Task objective: Copy, from the data below, each line that has the word "icon".
___ Supplied data ___
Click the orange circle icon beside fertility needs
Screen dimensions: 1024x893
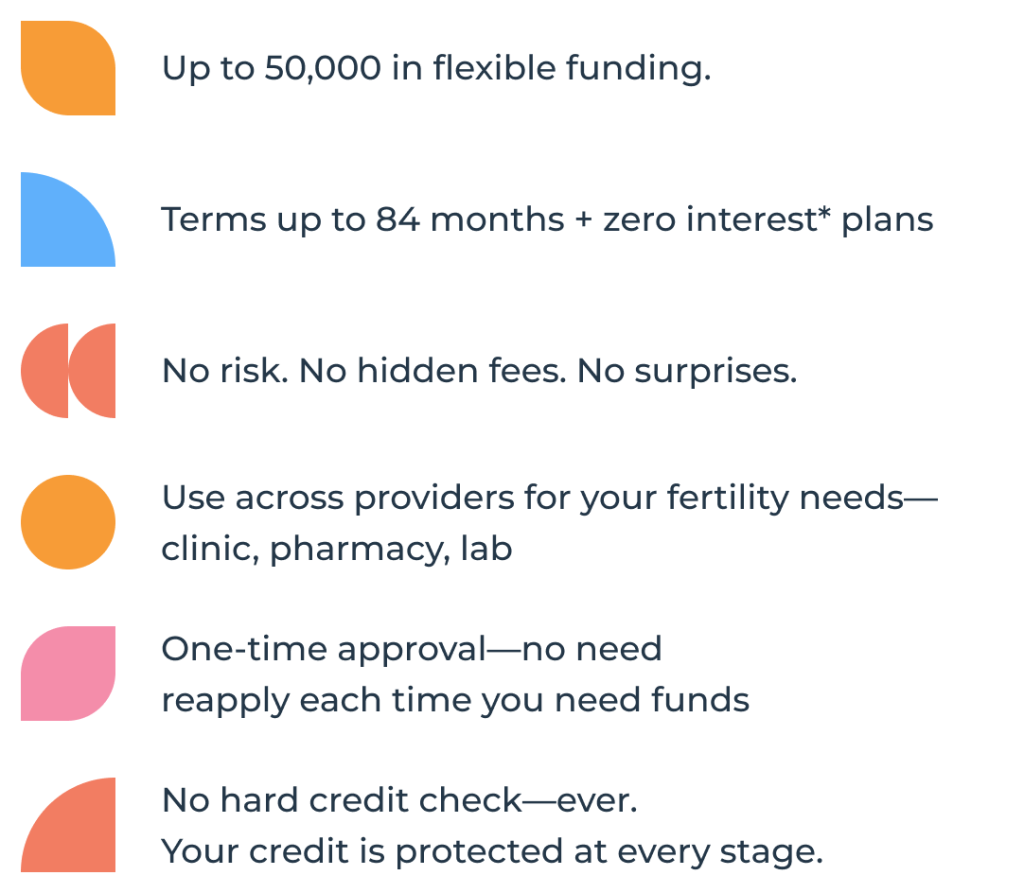(68, 521)
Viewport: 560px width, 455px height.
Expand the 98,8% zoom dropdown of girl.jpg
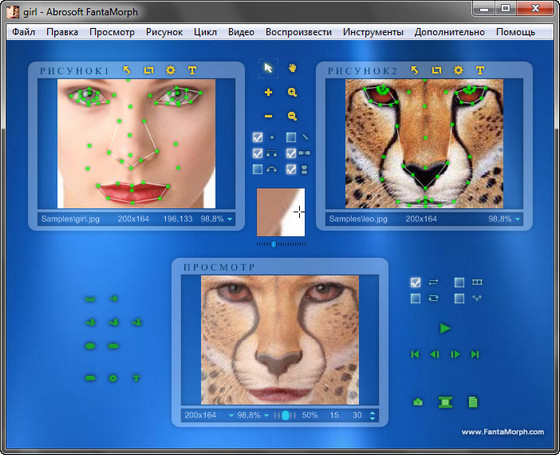(x=230, y=219)
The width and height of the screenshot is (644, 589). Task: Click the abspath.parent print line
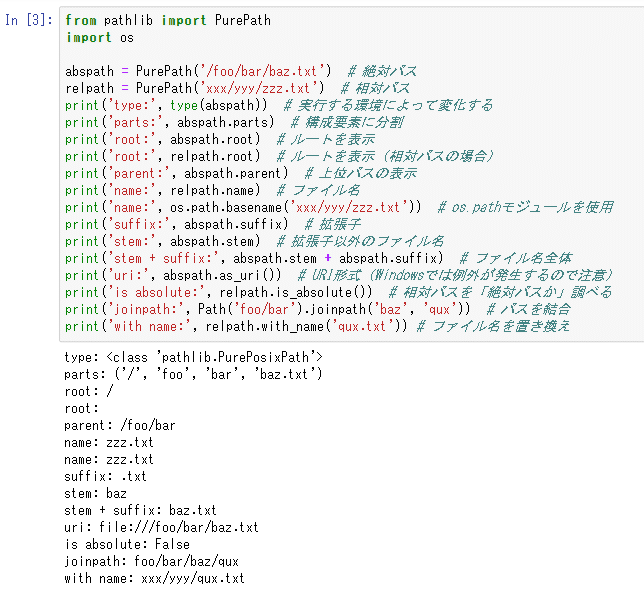click(178, 173)
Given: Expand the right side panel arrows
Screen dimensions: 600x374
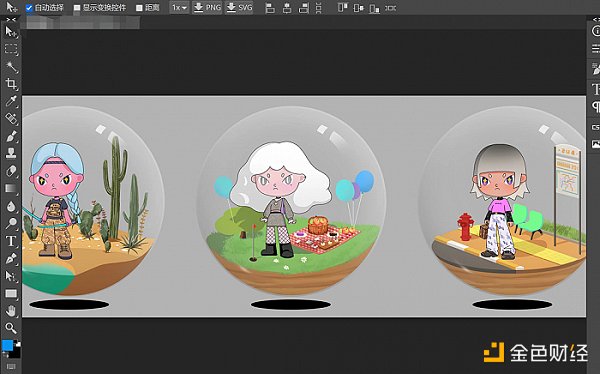Looking at the screenshot, I should tap(596, 20).
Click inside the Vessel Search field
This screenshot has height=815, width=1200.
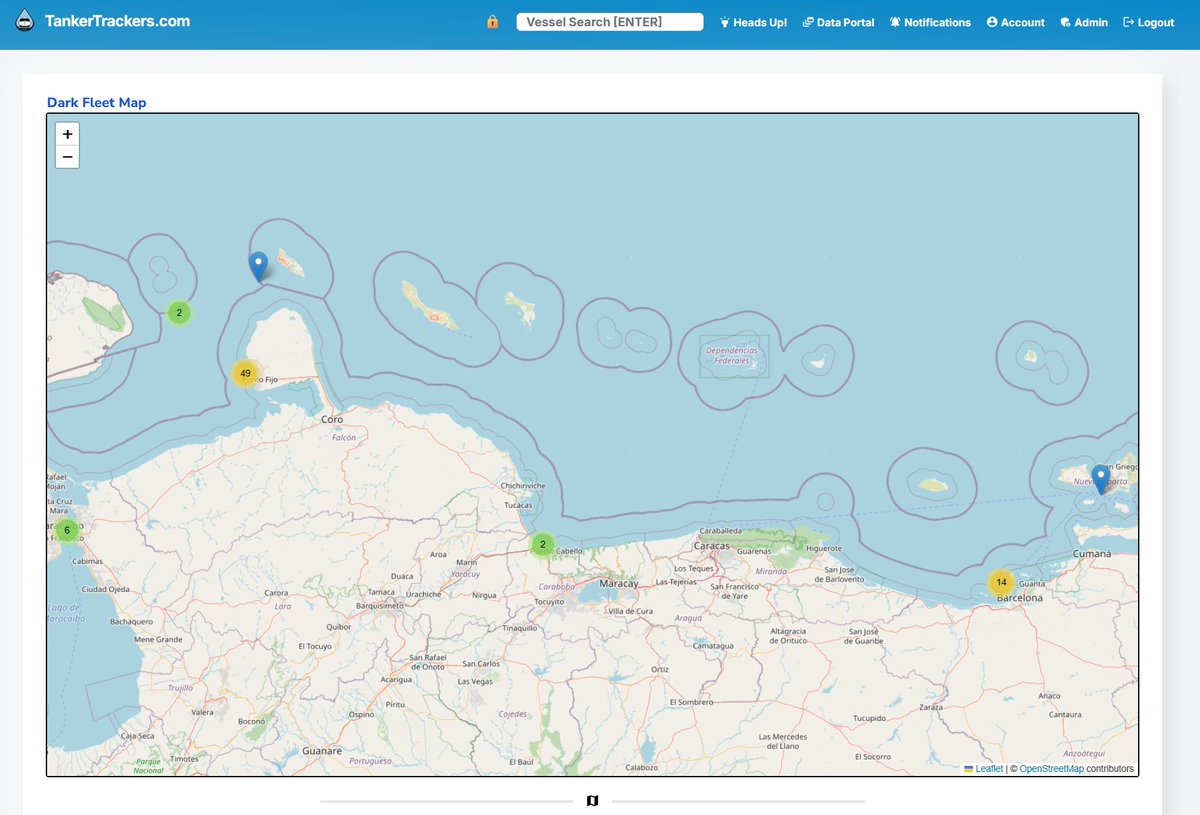pyautogui.click(x=609, y=21)
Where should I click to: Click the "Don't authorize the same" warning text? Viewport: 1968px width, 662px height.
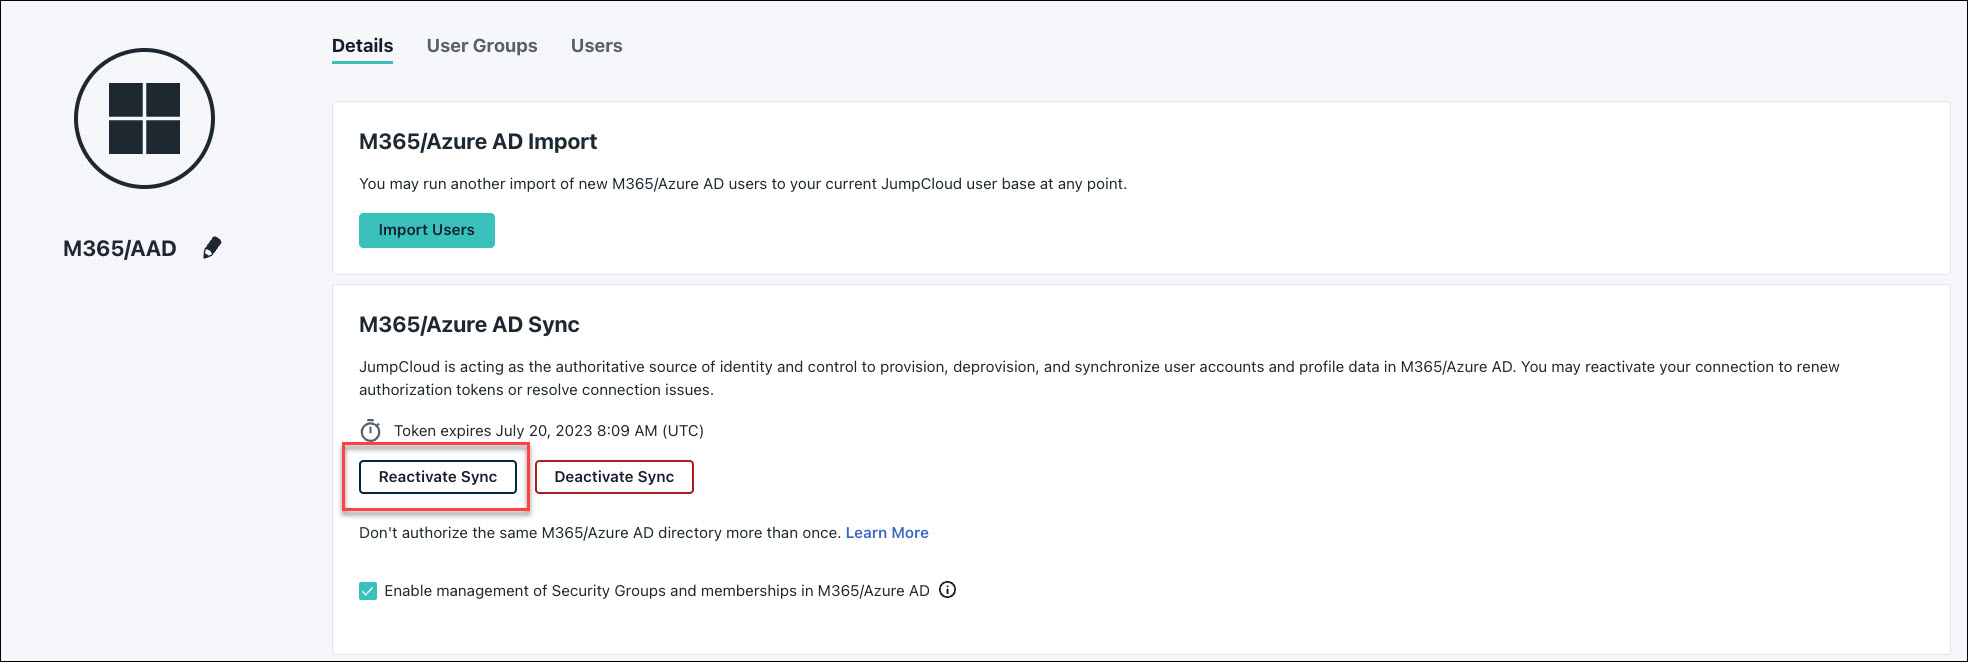(x=599, y=533)
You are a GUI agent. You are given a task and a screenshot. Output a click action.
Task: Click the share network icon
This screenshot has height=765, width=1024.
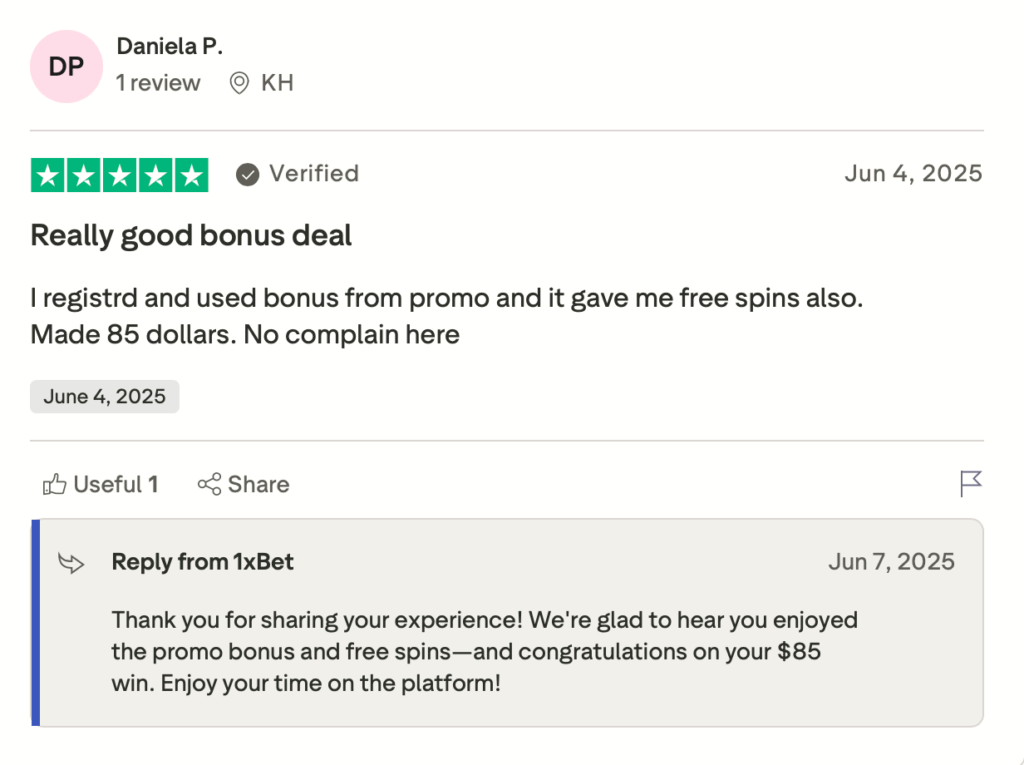pos(209,485)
___
Solved problem:
Click the orange circle icon beside fertility needs
Task: Click the share network icon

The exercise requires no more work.